Comme pour mettre un terme à la corruption généralisée dans les milieux de la justice, Pierre Mabiala a rassuré son prédécesseur qu’il ne le décevrait pas dans ce combat. Et pour cause, «j’ai le devoir de vous honorer. J’ai aussi l’obligation des résultats vis-à-vis du chef de l’Etat».

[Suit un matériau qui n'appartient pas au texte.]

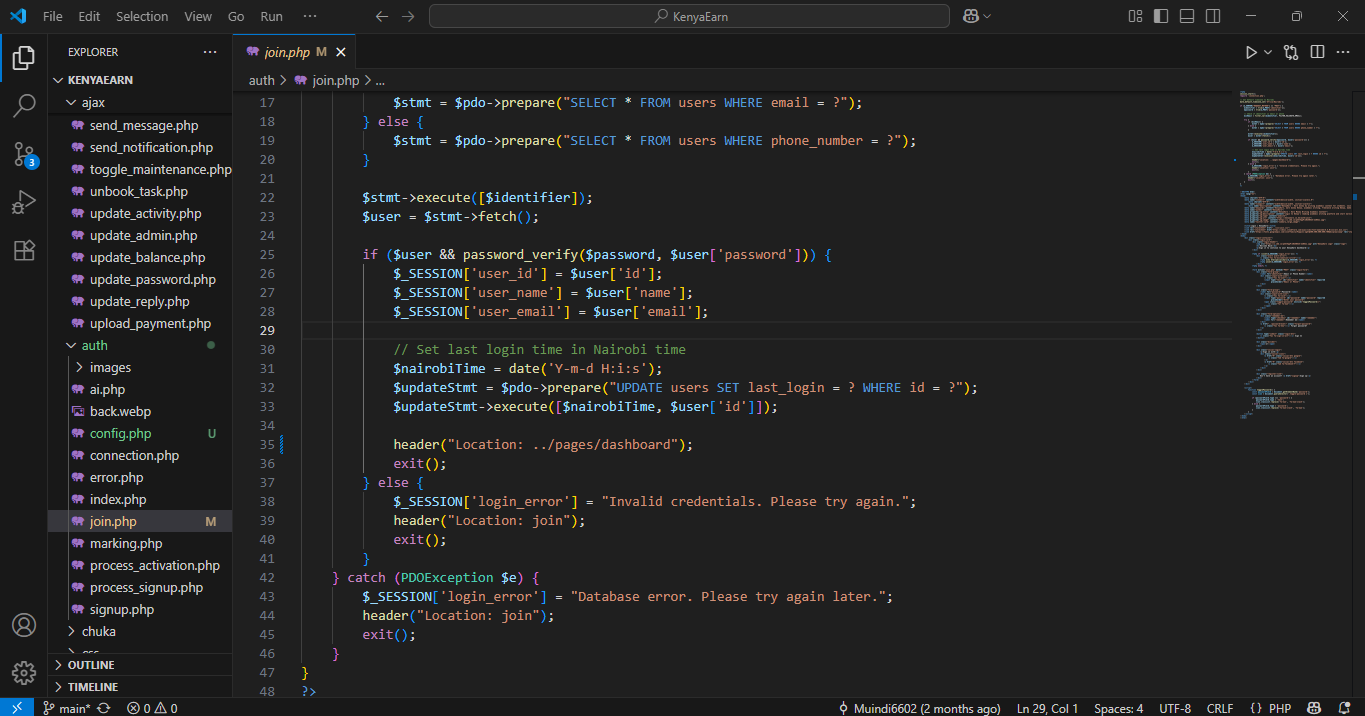The width and height of the screenshot is (1365, 716).
Task: Open config.php in the explorer
Action: (x=120, y=434)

Pour lui, la corruption, c’est ce que le chef de l’Etat appelle les antivaleurs qui sont ni plus ou moins des violations, des transgressions de la loi et qui doivent être sanctionnées, selon les dispositions prévues par les lois elles-mêmes. «Et comme nous sommes dans un Etat de droit, c’est donc la justice qui fonde notre Etat. A ce moment-là, il nous faut une justice non seulement équitable, mais forte», a rappelé Pierre Mabiala, qui entend restaurer la rigueur au sein du système judiciaire national, en débarrassant le Ministère de la justice des antivaleurs dont la corruption condamnée par le ministre sortant, Aimé Emmanuel Yoka.

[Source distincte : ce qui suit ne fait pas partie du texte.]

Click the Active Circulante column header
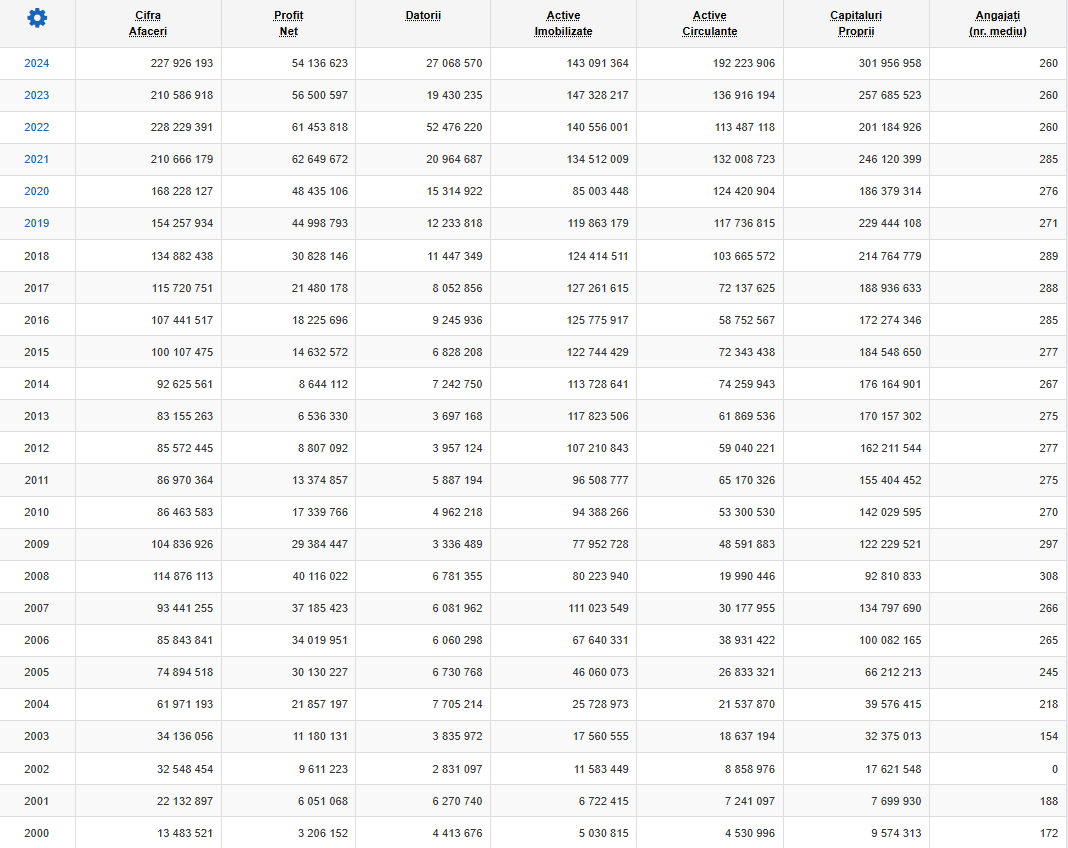Screen dimensions: 1068x848 710,23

Conscient du fait qu’une justice n’est forte qu’en se débarrassant des antivaleurs et en laissant des hommes et des femmes honnêtes et incorruptibles pour l’exercer, Pierre Mabiala pense que la justice ne peut être, à la fois, un foyer d’antivaleurs et de réparation des préjudices qui sont commis ici et là. «Il faut imprimer, sinon imposer l’ordre dans la maison. Et pour cela, il suffit que tous nous respections les règles de la loi. Nous avons besoin des amis qui travaillent à observer la loi de la manière la plus stricte, avoir une justice qui protège les droits humains», a-t-il fait.
Par ailleurs, le nouveau patron de la justice est revenu sur les mesures de gratuité décidées par le chef de l’Etat sur certaines pièces d’Etat-civil, tels que les casiers judiciaires et les certificats de nationalité qui constituent encore un casse-tête pour les Congolais. «Cet état de choses ne va pas survivre longtemps», a rassuré Pierre Mabiala, qui promet d’apporter des changements significatifs.